Now that there are more jobs for emergency physicians than ever before, the market has really changed. Instead of physicians seeking assistance in landing a position, employers are the ones who need help finding candidates. With as many as five jobs for every physician on the market, how does an employer attract doctors hire?
Employers must first ascertain where their opportunity ranks within the specialty and in their geographic area. After all, if the ED across town is paying considerably more with a similar practice profile, it will be difficult to get the cream of the crop. This is a supply-and-demand market, and good emergency physicians are in short supply. How do employers determine where they sit in the area rankings? Browse through the job listings on http://EDPhysician.com and the American College of Emergency Physicians' EM Career Central (http://assoc.healthecareers.com/acep/association-home/). Not all listings include compensation details, but a number of them do.
The lack of details in most of the job listings is shocking, but it's a start. Consider joining the state chapters of ACEP or the American Academy of Emergency Medicine, and call competitors. They may not be inclined to share information, but they might be in the same boat and willing to talk. Until employers determine what is being offered around the country, they are not really prepared to post a job, much less start interviewing. Important facts to know:
* National, state, and local compensation rates based on similar practice criteria.
* What graduating residents are looking for beyond hourly salary.
* Characteristics of graduating residents and young physician job seeker.
* The physician-candidate buzzwords for this season.
* Who the competition is and what they have to offer.
* How your opportunity differs from others in your area.

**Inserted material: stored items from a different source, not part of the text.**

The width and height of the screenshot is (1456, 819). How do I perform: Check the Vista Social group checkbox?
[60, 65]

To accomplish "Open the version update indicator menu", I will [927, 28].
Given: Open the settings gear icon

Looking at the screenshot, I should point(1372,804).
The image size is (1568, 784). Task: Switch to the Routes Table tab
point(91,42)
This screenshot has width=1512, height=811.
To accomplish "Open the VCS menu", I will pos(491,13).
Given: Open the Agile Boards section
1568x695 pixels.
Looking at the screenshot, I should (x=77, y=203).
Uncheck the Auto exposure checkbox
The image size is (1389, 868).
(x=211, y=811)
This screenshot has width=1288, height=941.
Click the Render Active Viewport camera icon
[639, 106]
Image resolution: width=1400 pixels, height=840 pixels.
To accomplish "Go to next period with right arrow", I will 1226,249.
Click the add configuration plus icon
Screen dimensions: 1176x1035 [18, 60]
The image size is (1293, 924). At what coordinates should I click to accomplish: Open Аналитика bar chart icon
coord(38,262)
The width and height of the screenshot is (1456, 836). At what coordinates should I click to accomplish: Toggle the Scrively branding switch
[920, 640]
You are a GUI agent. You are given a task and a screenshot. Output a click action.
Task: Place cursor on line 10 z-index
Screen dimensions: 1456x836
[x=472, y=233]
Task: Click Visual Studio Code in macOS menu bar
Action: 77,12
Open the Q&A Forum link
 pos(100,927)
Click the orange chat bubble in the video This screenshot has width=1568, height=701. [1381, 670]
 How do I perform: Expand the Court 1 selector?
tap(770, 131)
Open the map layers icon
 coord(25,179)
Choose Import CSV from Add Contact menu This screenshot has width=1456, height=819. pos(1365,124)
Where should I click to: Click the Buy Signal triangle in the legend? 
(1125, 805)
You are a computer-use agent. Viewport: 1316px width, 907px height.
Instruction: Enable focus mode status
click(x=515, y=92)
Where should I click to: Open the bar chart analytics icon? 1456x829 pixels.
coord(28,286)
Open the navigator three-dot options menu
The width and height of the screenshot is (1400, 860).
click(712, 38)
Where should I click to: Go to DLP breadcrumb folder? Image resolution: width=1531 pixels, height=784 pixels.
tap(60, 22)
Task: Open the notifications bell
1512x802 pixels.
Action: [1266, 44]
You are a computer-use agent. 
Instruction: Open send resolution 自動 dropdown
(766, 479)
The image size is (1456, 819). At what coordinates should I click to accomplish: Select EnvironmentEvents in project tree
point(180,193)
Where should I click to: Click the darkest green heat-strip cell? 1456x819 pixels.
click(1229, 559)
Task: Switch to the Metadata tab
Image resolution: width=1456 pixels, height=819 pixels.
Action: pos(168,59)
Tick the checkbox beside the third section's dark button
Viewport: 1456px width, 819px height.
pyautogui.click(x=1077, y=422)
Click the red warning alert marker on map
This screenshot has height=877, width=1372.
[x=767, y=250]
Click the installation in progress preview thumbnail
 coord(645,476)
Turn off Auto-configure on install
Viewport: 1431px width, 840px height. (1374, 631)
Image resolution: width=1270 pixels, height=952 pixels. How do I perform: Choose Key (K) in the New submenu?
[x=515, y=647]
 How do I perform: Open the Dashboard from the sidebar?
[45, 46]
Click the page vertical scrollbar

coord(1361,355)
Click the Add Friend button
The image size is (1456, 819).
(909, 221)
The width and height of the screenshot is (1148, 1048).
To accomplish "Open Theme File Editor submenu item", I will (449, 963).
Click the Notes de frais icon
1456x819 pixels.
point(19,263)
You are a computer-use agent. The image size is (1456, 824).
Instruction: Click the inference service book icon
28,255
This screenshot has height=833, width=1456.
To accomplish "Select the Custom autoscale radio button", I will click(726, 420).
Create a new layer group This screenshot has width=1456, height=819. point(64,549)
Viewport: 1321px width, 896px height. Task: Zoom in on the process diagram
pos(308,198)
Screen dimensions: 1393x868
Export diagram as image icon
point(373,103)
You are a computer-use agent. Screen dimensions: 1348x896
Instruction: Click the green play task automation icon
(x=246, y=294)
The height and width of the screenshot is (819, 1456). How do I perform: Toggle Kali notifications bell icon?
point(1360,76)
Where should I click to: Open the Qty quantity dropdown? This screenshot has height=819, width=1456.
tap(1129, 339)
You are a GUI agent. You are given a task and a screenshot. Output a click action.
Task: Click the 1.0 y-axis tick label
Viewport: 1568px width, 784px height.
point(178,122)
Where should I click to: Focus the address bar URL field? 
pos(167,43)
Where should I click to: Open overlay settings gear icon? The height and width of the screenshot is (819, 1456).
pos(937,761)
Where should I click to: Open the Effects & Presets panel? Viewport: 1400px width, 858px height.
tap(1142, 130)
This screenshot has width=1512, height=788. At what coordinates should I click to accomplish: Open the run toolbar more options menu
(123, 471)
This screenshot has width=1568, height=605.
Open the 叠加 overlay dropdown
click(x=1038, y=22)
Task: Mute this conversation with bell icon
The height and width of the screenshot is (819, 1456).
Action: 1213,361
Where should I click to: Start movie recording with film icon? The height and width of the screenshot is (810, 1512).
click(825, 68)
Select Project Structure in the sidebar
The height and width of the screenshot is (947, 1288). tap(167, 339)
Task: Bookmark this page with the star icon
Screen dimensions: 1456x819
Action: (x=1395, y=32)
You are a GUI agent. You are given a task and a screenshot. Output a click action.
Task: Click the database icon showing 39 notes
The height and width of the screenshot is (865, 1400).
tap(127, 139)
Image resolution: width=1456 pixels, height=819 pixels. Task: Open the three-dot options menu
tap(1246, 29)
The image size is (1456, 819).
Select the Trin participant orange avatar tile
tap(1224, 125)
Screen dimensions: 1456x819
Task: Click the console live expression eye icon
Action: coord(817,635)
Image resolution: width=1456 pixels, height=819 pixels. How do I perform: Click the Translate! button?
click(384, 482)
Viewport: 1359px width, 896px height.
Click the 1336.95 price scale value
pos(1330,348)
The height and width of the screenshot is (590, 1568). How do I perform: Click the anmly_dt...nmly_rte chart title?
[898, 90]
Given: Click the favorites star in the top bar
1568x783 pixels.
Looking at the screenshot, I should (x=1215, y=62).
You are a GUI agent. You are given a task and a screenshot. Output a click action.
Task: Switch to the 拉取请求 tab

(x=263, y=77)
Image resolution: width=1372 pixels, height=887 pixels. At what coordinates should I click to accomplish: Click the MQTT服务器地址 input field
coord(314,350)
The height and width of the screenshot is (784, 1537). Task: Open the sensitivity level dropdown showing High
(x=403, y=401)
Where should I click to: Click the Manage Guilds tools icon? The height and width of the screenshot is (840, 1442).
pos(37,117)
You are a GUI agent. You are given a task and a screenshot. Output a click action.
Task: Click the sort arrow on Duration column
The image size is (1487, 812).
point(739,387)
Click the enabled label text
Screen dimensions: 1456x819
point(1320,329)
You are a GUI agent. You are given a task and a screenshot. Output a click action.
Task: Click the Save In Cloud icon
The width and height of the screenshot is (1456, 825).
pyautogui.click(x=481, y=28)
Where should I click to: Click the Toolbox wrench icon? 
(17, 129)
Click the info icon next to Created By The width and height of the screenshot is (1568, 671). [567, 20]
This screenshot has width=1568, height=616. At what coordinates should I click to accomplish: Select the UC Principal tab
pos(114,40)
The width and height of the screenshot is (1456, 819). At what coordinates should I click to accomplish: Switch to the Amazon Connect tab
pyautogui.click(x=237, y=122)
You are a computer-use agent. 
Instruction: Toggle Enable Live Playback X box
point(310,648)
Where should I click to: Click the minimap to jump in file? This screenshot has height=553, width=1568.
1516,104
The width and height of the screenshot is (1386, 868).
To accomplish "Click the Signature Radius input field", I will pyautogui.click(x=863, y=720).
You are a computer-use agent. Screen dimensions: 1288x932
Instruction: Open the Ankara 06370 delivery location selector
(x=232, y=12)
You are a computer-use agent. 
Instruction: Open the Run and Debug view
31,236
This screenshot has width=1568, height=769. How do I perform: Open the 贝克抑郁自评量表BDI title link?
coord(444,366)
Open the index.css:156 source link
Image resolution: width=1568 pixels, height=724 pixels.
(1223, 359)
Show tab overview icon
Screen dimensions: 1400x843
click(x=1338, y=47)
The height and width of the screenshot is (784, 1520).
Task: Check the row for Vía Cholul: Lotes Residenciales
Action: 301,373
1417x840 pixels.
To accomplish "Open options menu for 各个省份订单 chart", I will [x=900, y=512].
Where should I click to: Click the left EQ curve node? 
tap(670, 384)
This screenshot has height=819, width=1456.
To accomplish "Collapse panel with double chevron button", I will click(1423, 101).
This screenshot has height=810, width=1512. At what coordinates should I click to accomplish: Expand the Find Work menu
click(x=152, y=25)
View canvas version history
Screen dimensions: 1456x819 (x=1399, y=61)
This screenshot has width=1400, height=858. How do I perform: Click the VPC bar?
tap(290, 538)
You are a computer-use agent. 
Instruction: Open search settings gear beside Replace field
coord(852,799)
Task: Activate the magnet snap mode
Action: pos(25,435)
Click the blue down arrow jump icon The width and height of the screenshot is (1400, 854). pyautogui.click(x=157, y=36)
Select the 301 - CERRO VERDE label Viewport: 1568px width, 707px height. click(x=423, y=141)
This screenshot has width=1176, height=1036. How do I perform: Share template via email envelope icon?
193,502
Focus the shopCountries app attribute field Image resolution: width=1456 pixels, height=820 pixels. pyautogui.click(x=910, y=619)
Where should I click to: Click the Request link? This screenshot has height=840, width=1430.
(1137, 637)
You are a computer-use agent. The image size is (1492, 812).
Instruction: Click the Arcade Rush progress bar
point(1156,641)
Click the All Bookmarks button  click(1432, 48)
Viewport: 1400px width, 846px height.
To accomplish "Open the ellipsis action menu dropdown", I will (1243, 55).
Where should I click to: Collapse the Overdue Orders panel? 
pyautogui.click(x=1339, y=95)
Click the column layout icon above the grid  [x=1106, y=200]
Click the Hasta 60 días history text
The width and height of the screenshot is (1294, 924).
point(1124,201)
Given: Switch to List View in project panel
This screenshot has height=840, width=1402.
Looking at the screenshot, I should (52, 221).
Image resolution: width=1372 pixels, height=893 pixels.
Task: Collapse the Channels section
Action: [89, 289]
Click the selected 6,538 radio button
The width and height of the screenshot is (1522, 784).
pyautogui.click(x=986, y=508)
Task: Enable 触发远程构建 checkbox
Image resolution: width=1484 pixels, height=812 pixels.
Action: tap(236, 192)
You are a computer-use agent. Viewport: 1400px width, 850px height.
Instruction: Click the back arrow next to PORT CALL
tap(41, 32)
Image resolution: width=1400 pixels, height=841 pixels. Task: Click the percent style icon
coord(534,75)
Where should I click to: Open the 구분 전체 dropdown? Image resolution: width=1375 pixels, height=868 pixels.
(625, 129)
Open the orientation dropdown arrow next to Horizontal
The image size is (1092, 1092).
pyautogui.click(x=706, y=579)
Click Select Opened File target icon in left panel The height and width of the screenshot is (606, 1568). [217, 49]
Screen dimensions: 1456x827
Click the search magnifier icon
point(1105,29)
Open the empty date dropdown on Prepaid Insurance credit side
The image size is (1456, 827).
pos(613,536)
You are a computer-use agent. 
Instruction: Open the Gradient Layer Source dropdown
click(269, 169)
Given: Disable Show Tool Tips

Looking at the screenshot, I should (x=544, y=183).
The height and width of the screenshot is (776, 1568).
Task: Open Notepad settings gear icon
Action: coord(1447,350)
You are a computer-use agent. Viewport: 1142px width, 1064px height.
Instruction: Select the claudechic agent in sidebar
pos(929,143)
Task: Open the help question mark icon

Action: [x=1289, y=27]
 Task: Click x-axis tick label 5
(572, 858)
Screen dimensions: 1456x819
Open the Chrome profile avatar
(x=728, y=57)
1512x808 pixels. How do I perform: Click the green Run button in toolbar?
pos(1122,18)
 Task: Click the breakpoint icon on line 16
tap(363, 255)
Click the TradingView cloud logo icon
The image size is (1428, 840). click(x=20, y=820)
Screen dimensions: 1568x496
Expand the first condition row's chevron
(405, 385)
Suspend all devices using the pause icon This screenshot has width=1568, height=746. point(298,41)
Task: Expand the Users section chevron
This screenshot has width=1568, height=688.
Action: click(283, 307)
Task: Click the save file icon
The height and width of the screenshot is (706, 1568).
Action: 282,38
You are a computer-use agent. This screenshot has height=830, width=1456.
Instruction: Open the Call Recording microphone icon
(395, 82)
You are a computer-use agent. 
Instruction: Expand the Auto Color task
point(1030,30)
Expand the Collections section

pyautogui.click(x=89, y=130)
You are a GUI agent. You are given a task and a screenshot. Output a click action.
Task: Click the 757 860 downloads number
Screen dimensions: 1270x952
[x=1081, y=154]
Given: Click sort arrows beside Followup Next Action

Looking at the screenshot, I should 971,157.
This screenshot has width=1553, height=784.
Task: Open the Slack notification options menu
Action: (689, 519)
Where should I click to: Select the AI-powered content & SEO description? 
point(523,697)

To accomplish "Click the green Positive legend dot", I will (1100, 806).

* What you can provide to retain a top physician over the long term.
If research results show your opportunity is lagging behind others in compensation or practice elements, it's time for an upgrade. Data are key. Most hospital administrators have no concept of what emergency physicians are earning and where their ED fits into the equation. Most have finally accepted the importance of a top-tier ED but still lack the information to achieve it. It's amazing how quickly they respond to their failure to keep up with the Joneses. Long-established groups have a different problem. Many are reluctant to alter the incoming package because it is where all their physicians started. They need to understand that a good deal in 1999 doesn't work in 2010. Restructuring attracts new talent while keeping the current crew happy.
An employer looking for graduating residents must understand what young physicians want. I'll be reporting in detail on these millennial workers in future columns, but it's important to remember these facts about new graduates:
* They grew up in the age of technology, and have worked with computers from an early age.
* They are highly adept at communicating via devices.
* These physicians have different values from their older colleagues. Time off is as important, if not more so, than time on the job.
* These physicians have higher loan debt than their predecessors, and ridding themselves of that debt is a primary concern.
Tell a grad your department is not computerized, and you will feel the interest fade in seconds. On the flip side, be prepared to work with a grad on his interpersonal skills, which may be somewhat lacking.
Most boarded, experienced physicians on the market are in that position because of their dissatisfaction with their current employer or with their lifestyle and location. Find out the candidate's motivation before going to considerable expense of bringing a candidate in for an interview. Even more important than establishing motivation is calculating the sincerity behind the job search. Is the candidate a serious job hunter, or is he window-shopping? Some physicians test the waters every few years to see if the grass is greener elsewhere. These types rarely make moves, and when they do, they repeat the activity on a regular basis. The last thing you want to hear in response to an offer is, “We've decided not to make a move at this time.” Gauge level of intent with these pointed questions:
* Have you put your house on the market?
* Have you started the licensing process for this state?
* If we make an offer that fulfills your search criteria, how long will you need to make a decision?
* What are your ties to this area? Why do you want to live here?
* What are your long-terms practice goals?
The true catalyst for a job search is often a spouse or the physician's family. It is not unusual for a candidate to love his job but be pressured by a spouse who wants to move. This is a legitimate reason for a job search, and can be a key element in securing the services of that physician. Just find out what the spouse is lacking in the current situation, and make sure your opportunity can fill that void. When it comes time to conduct a site interview, make certain that spouse receives as much attention as the physician.
On the candidate side of this equation, it is important to determine what works at the current position and at the very least be able to duplicate the positives, if not improving on them as a whole. When physicians take a job lacking in professional satisfaction just to make a spouse happy, eventually that dissatisfaction will seep into their personal lives, resulting in unhappy couples and less productive employees or partners. The goal here is to satisfy both, and while it can be somewhat more difficult, the results are worth it.
In a market like this one, dangling pretty bananas isn't the answer to successful hires. Recent graduates and even experienced physicians may be attracted to high sign-on bonuses and other initial perks, but eventually all they are left with is the job. If that job doesn't satisfy, they'll be searching again before completing their first year. The key to a great hire is knowledge. Know the job market, know the competition, and know the candidate. Apply that knowledge to the entire hiring process to increase the chance of making a timely and successful hire.